» REQUIRED WORK
1. From the article on police dropping the chase for fugitives, copy word for word the part that opens with the words containing "Escaping across state" and closes with "free to go.".
2. In the article on fugitives who cross state lines, why did the San Bernardino County Sheriff's Department's change leave the accused gunman free to go? Answer in one to three sentences.
3. Carry on the article about police giving up on accused felons who flee across state lines, picking up after its last sentence.

— BEGIN PAGE —

Escaping across state lines
Police won't chase 330,000 accused felons
YUCAIPA, Calif. – For a time, the intruder charged with pressing a revolver to Armando Botello's forehead truly was a wanted man. When he disappeared, the police promised to pursue him anywhere in the United States.
No longer. Last year, the San Bernardino County Sheriff's Department notified the FBI that it would pursue the accused armed robber only as far as the state border, even though investigators suspected he had long since left California.
In effect, the change meant that as long as the gunman left the state, he, like thousands of others, was now free to go.
Nationwide, police and prosecutors quietly told the FBI they had abandoned their pursuit of nearly 79,000 accused felons during the past year and a half, a USA TODAY investigation found. They have given up chasing people charged with armed robbery and raping children, usually without informing their victims. Police in one county in California reported they would no longer pursue three of their most-wanted fugitives and a man charged with a murder for which prosecutors have sought the death penalty.
The authorities had previously told the FBI – which maintains a vast index of the nation's fugitives – that they would arrest each of those suspects if police anywhere else in the United States happened to find them, a process known as extradition. But in each case, police and prosecutors have since indicated they will no longer fetch the fugitives if they flee.

— END PAGE —
— BEGIN LISTED RECORDS —

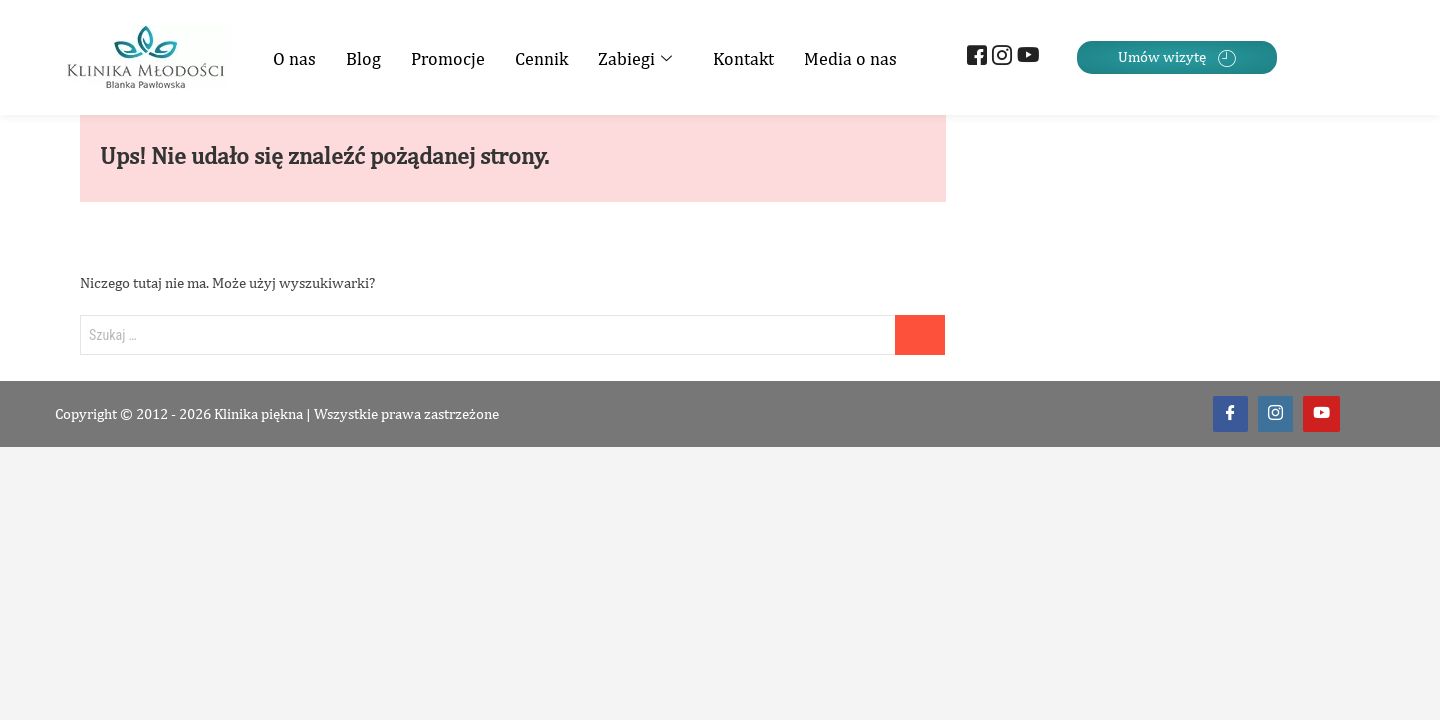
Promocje (448, 58)
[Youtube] (1024, 57)
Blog (363, 58)
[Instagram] (999, 57)
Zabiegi (637, 58)
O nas (294, 58)
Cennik (541, 58)
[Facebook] (974, 57)
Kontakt (743, 58)
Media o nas (850, 58)
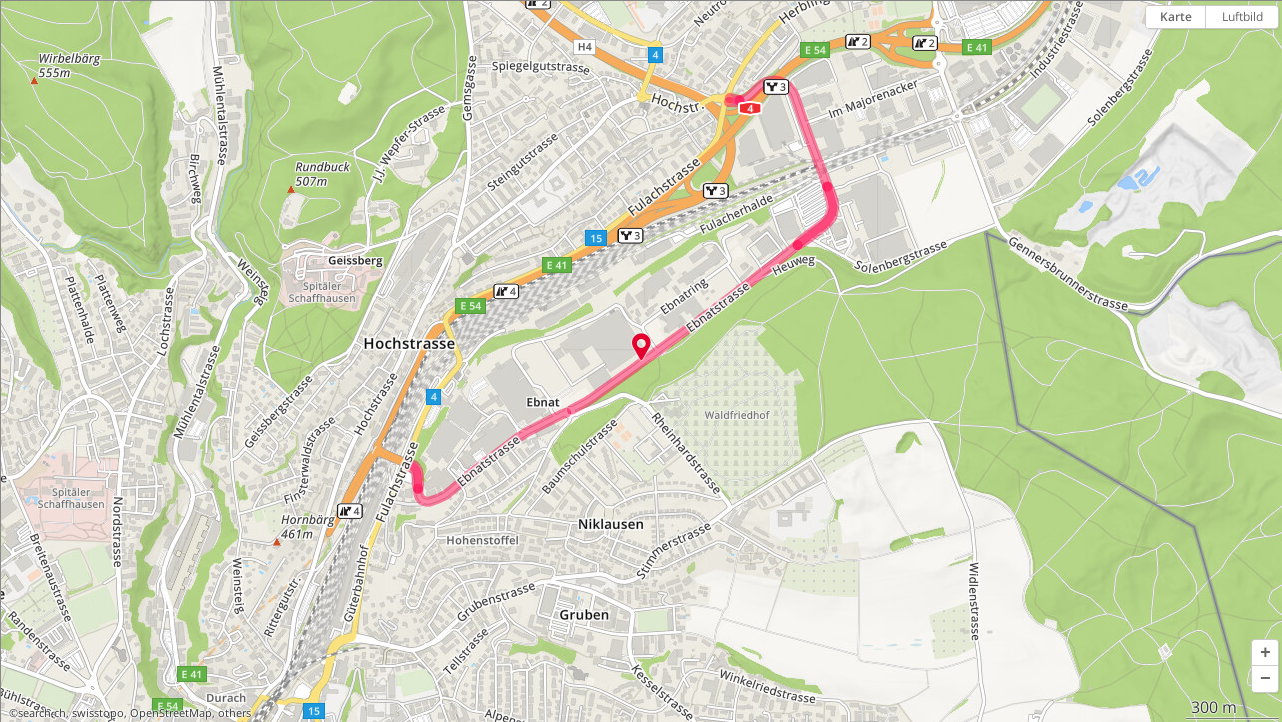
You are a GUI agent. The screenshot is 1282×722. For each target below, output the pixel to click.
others (234, 713)
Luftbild (1242, 16)
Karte (1176, 16)
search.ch (42, 713)
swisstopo (98, 713)
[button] (1265, 653)
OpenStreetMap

— END LISTED RECORDS —

» ANSWERS
1.
Escaping across state lines
Police won't chase 330,000 accused felons
YUCAIPA, Calif. – For a time, the intruder charged with pressing a revolver to Armando Botello's forehead truly was a wanted man. When he disappeared, the police promised to pursue him anywhere in the United States.
No longer. Last year, the San Bernardino County Sheriff's Department notified the FBI that it would pursue the accused armed robber only as far as the state border, even though investigators suspected he had long since left California.
In effect, the change meant that as long as the gunman left the state, he, like thousands of others, was now free to go.

2. The department told the FBI it would pursue him only as far as the California state border. Once he left the state, he would no longer be chased, and investigators suspected he had long since left California.

3.
So each can now escape the charges simply by crossing state lines. And FBI records suggest many do.
"That shocks me. I can't imagine why anybody would take a major felony and say we'll only arrest him within the state," said Joshua Marquis, the county prosecutor in Astoria, Ore., and a former vice president of the National District Attorneys Association. "I cannot imagine a case of sexual abuse or rape or murder where I would not go to the ends of the earth to get that person back."
In March, a USA TODAY investigation identified thousands of fugitives who police said they would not pursue if they fled the state, usually because they did not want to spend the time or money needed to get them back. The decisions, typically made in secret, allowed old crimes to go unpunished and offered fugitives a virtual license to commit new ones, often as close as in the state next door.
Those cases are multiplying. In just the past year and a half, the total number of fugitives who police won't pursue beyond a state border swelled nearly 77%, to 330,665. The main reason was police agencies changing their minds about what to do with people who have been wanted for years.
In San Bernardino County, east of Los Angeles, the sheriff's department told the FBI that it would no longer extradite 1,952 felony fugitives if they are arrested outside California. Among them was a man charged with sexually assaulting a young relative and others wanted for armed robberies, according to court records. It also includes the man police there charged with putting a revolver to Botello's head late one night in August 2011, Joshua Tillery.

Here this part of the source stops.